(Collected data)

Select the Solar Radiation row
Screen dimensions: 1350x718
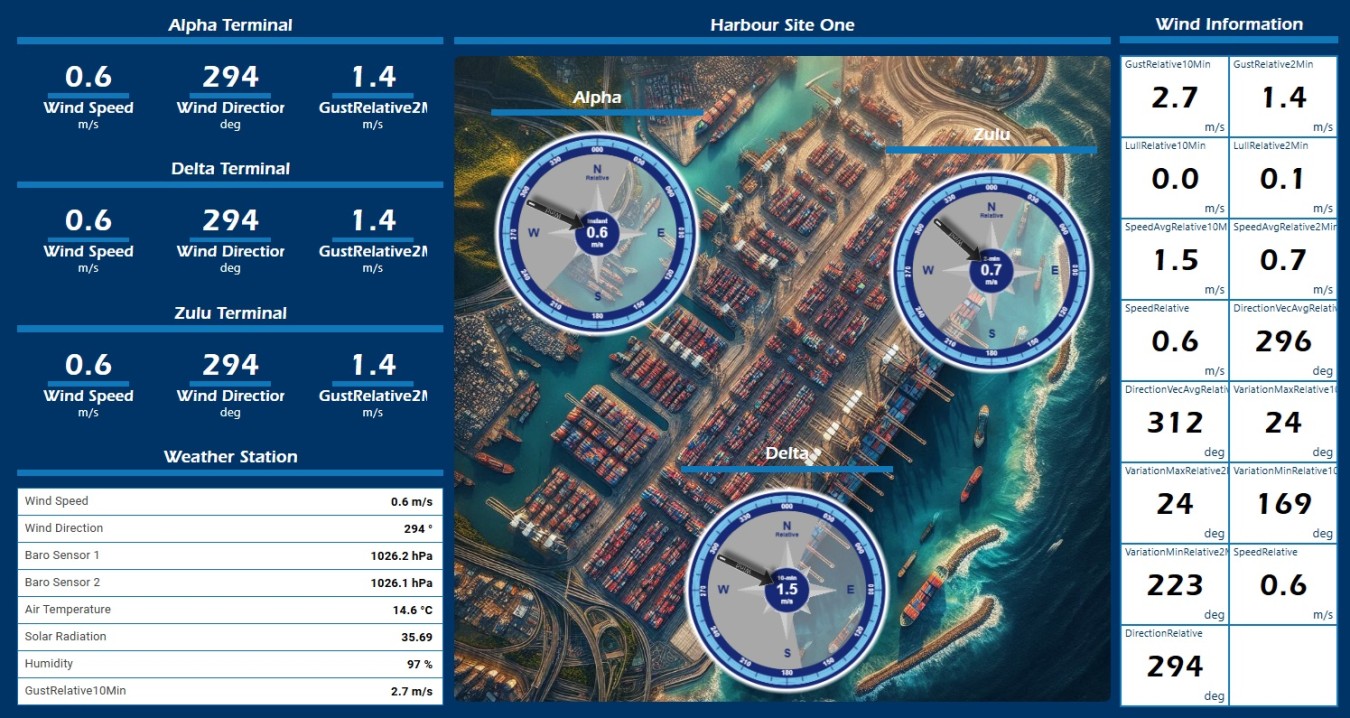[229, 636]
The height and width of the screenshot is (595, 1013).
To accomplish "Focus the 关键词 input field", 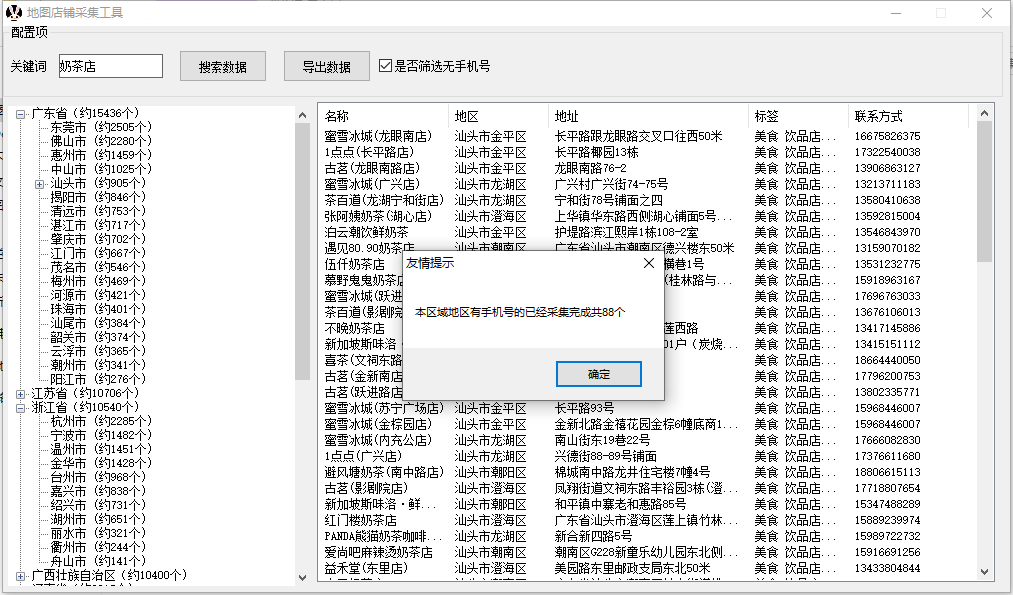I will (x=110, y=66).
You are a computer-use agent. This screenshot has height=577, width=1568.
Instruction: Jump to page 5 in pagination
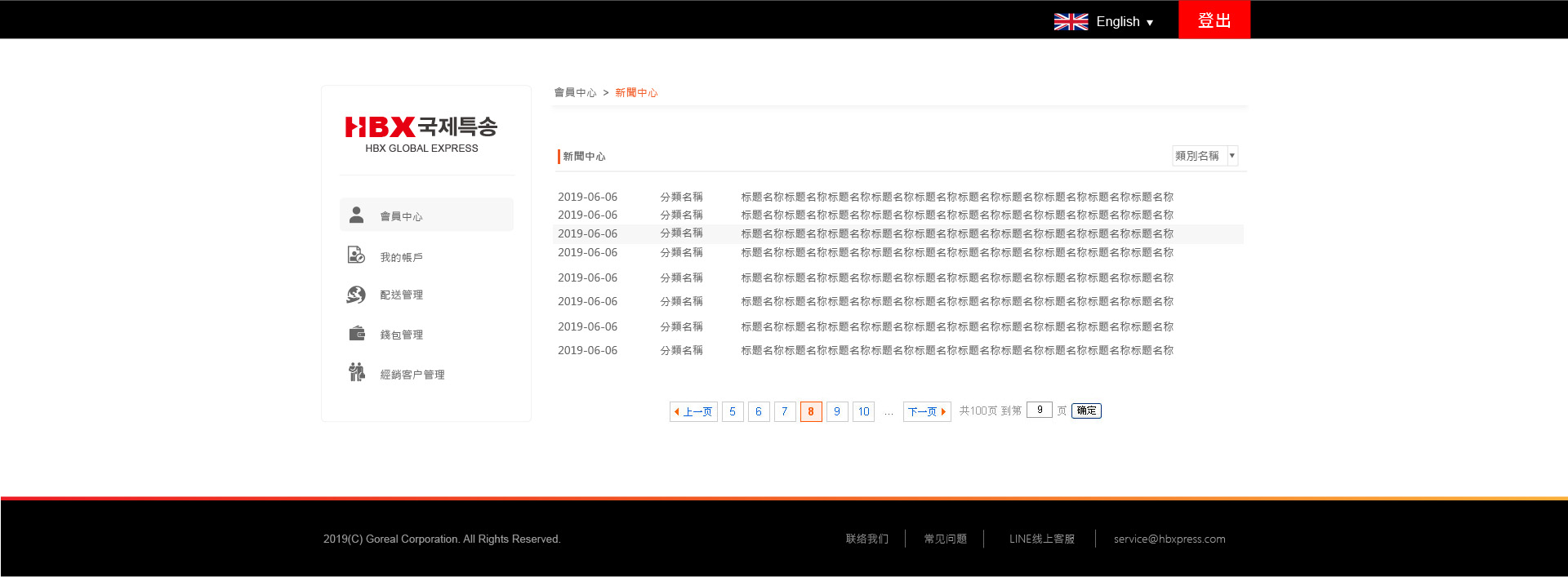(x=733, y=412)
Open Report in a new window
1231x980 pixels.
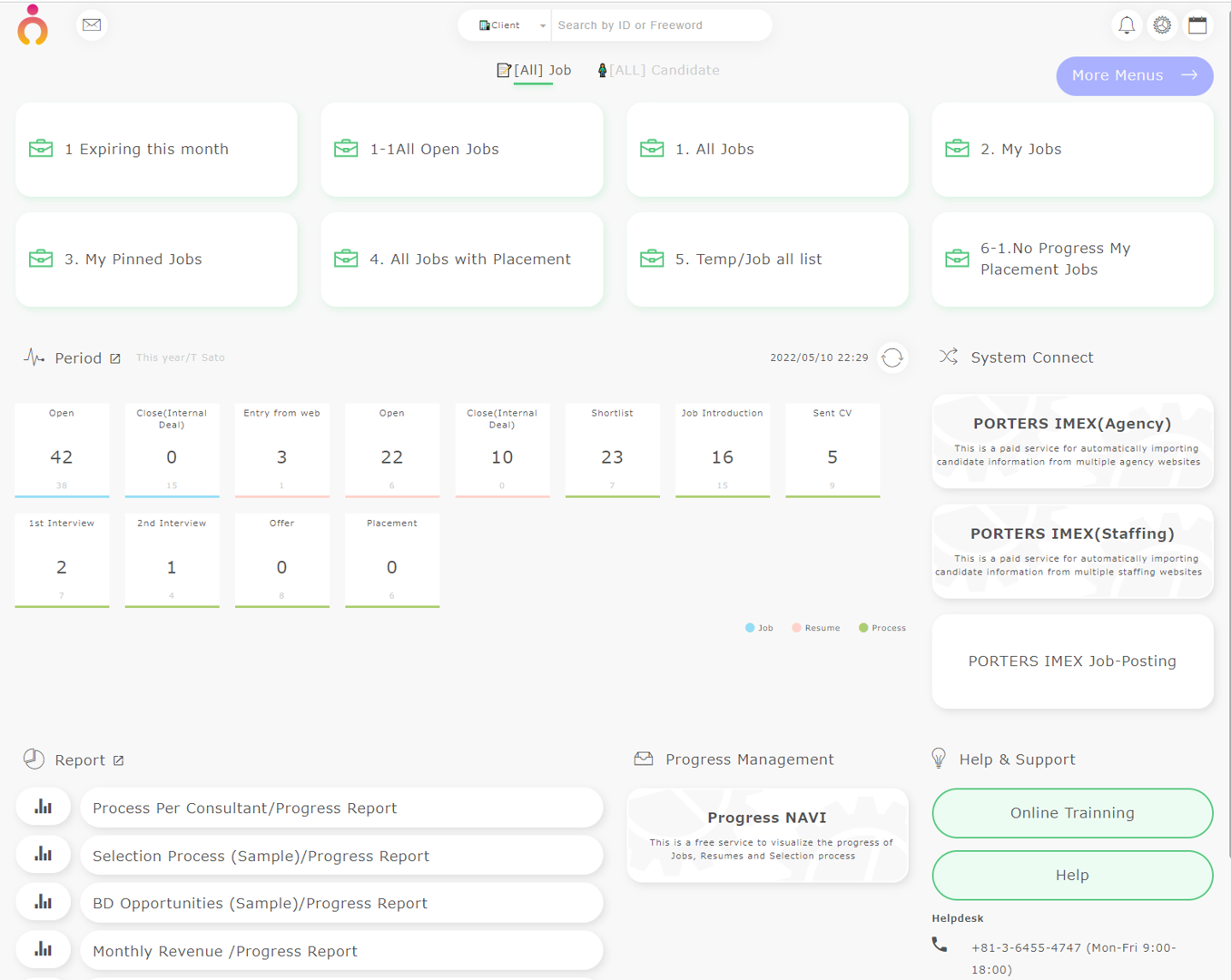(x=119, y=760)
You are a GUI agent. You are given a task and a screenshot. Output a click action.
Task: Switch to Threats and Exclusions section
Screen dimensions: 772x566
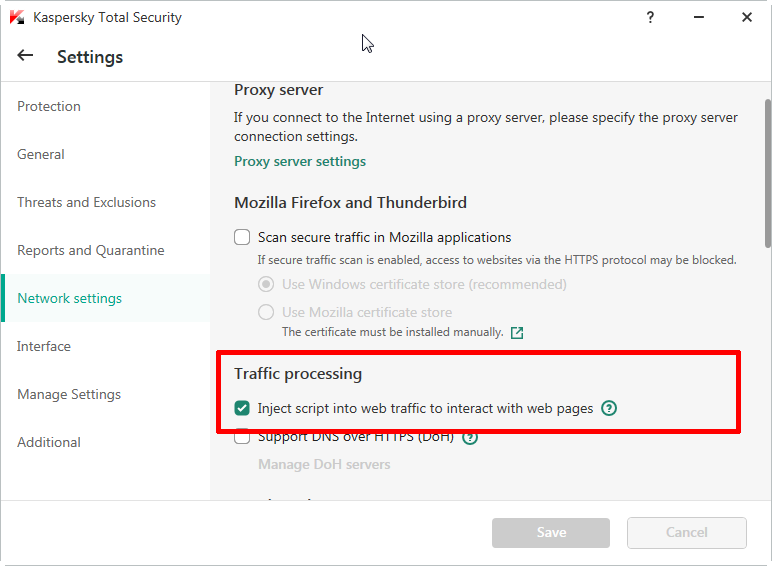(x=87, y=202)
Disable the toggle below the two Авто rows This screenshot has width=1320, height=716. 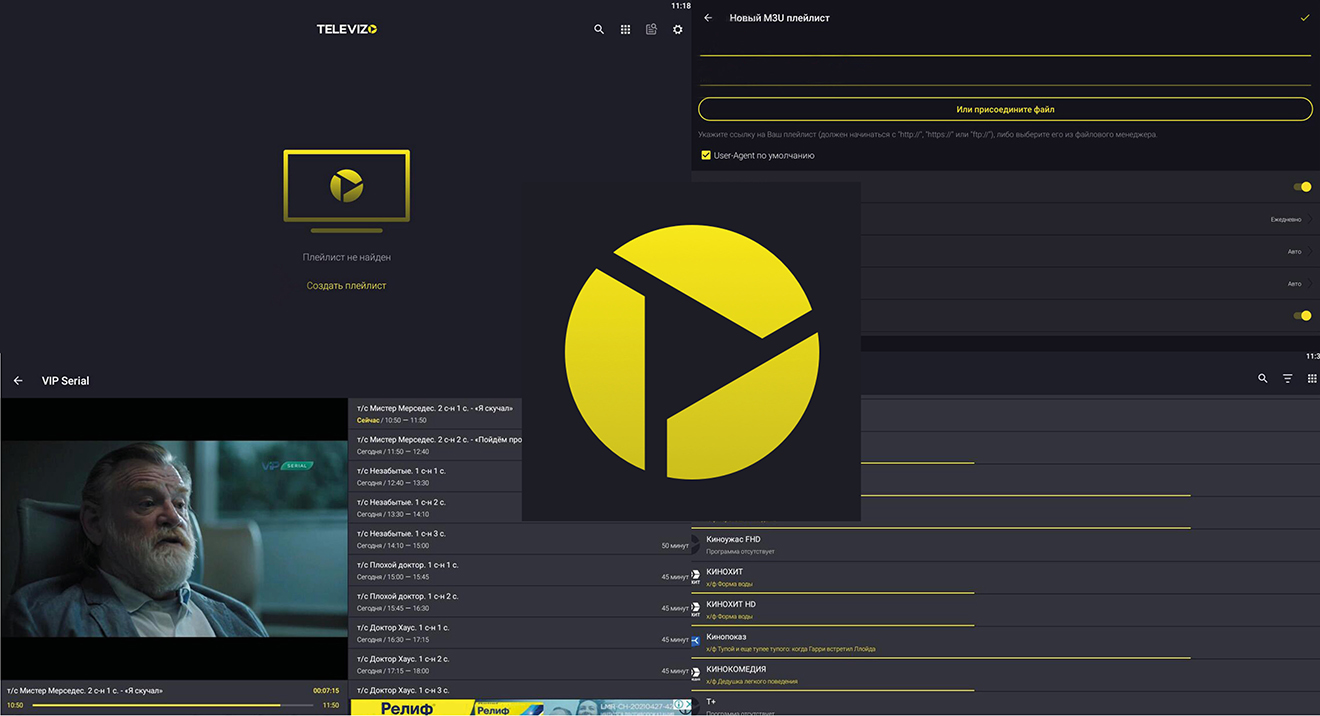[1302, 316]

# Exercise prompt:
Pull every line containing "agent" from the entries above and copy it.

# Response area:
You are a computer-use agent. This screenshot has height=577, width=1568.
You are a GUI agent. You are given a task and a screenshot. Output a click action.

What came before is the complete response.